Discussion in 'Race 400/430/455' started by Jim Weise, Feb 24, 2015.

  1. gymracer01

    gymracer01 Well-Known Member

    J.W. thanks again for taking time to respond to my post. I guess the thing has me puzzled about this is that the last 3 or 4 engines I have ran in my 2 cars have had stock oiling with some clean up of passages but a stock pump and the pressure when hot is 60 to 65 psi. I run the engines 6000 each shift and 6350 across the line at the 1/4 mile. The current engine in the red car has ran 11 seasons this way on the same set of bearings and rings with stock rods. That is why I upset to lose this engine with all these high dollar mods. But thanks again.

    Jim N.
  2. Jim Weise

    Jim Weise EFI/DIS 482

    Yup, keep the rpm there and the stock oiling with a few mods typically does just fine. Built dozens and dozens of 500-600 HP engines over the years that have just that..

    Good luck with it.
  3. Jim Weise

    Jim Weise EFI/DIS 482

    Very relevant Randal.. I had actually sat in on a discussion about that, back when I as contemplating doing this mod.

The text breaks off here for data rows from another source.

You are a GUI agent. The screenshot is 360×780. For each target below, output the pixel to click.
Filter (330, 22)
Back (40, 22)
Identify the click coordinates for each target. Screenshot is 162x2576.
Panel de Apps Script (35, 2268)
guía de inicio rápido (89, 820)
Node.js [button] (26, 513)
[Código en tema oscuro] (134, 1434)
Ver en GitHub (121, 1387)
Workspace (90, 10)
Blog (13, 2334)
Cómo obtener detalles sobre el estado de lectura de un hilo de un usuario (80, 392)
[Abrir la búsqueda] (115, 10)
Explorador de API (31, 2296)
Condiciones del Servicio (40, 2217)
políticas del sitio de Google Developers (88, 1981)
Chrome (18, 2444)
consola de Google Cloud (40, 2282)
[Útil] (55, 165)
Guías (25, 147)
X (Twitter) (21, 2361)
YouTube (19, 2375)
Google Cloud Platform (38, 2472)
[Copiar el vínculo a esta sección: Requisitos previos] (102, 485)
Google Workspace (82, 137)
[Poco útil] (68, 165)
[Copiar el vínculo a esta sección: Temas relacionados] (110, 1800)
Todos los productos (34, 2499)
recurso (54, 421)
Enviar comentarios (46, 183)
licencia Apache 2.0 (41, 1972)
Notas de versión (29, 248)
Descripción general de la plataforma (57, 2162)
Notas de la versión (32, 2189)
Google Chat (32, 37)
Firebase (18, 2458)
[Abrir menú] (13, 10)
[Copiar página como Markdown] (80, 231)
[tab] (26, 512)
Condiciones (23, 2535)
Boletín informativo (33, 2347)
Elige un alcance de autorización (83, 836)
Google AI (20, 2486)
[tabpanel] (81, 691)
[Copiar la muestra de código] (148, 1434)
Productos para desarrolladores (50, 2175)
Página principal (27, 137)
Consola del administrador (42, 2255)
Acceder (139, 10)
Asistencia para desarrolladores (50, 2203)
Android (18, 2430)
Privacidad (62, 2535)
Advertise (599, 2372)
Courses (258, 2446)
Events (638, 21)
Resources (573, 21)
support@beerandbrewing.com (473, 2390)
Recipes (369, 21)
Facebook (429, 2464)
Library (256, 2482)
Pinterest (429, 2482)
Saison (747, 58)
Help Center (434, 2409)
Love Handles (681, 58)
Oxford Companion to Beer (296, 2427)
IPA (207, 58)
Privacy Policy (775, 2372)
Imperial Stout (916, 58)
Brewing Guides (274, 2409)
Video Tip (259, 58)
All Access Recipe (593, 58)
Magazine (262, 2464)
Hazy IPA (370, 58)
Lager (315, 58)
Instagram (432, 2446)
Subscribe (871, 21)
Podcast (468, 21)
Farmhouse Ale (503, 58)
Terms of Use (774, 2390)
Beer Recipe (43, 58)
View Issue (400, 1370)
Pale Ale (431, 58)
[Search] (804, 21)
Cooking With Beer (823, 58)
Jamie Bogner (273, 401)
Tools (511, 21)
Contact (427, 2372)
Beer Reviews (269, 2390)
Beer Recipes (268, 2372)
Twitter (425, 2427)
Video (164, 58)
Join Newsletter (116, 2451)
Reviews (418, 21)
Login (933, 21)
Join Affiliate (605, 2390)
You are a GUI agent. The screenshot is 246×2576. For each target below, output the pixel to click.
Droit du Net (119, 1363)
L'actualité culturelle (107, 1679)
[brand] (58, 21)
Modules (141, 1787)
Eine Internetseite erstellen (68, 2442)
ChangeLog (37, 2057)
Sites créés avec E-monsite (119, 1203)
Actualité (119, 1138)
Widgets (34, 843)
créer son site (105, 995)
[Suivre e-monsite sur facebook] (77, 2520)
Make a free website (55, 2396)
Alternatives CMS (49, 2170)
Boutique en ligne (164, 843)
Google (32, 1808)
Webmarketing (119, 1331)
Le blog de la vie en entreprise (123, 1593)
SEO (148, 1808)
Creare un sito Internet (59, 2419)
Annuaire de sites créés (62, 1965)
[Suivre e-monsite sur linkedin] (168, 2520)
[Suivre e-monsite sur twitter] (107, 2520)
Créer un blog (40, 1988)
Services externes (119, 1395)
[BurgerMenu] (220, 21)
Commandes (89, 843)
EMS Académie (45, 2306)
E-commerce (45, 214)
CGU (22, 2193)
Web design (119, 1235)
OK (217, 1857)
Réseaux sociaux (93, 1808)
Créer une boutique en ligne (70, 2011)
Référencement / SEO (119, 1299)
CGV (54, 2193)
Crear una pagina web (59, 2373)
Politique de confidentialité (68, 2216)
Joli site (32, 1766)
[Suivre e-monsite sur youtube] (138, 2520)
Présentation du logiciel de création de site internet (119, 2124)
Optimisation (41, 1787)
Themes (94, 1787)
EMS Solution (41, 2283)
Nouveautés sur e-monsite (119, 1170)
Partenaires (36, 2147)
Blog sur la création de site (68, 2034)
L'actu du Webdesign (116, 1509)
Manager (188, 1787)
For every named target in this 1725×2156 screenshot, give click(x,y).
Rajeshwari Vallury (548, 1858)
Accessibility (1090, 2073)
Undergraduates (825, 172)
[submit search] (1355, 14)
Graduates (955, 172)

    Then TA came out with the lifter bore girdle, and we decided to go that way.

  4. 71GS455N25

    71GS455N25 Silver Level contributor


    Have you ever heard of a case where installing a Oil Pressure Equalization line would damage your front cam bearing? What is your take on the oil pump booster plate (or wear plate as I call it)?
  5. LARRY70GS

    LARRY70GS a.k.a. "THE WIZARD" Staff Member

    Which rod bearings were damaged? If they were at the rear of the block maybe you had a lot of drop off of oil pressure from front to rear. You didn't have a HV/HP oil pump did you? They can hurt the front cam bearing.
  6. Jim Weise

    Jim Weise EFI/DIS 482


    No, I could not see how adding that line would impact the front cam bearing at all.. if anything, reduction in pressure would be easier on it.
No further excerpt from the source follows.